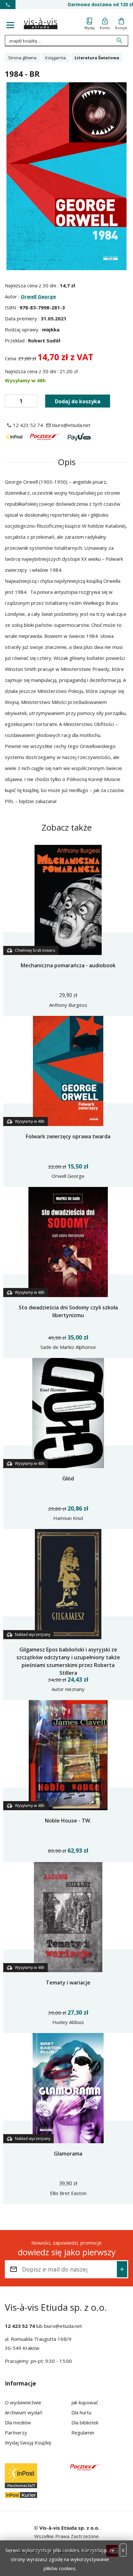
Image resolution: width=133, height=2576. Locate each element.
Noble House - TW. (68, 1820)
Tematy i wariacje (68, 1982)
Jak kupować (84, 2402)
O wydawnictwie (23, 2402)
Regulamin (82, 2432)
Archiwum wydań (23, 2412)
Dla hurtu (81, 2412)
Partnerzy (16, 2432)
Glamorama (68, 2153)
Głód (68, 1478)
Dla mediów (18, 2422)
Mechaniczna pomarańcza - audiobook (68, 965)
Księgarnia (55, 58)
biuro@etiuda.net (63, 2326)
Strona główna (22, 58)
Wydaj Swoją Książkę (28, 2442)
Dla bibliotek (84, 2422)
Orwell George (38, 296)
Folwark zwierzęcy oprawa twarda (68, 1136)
──────
▶ **Work task**:
Your output should be the lines from the one with "Dla hurtu (81, 2412)" through the last line of the entries above, copied exactly and nothing more.

▶ **Solution to this exercise**:
Dla hurtu (81, 2412)
Partnerzy (16, 2432)
Glamorama (68, 2153)
Głód (68, 1478)
Dla mediów (18, 2422)
Mechaniczna pomarańcza - audiobook (68, 965)
Księgarnia (55, 58)
biuro@etiuda.net (63, 2326)
Strona główna (22, 58)
Wydaj Swoją Książkę (28, 2442)
Dla bibliotek (84, 2422)
Orwell George (38, 296)
Folwark zwierzęcy oprawa twarda (68, 1136)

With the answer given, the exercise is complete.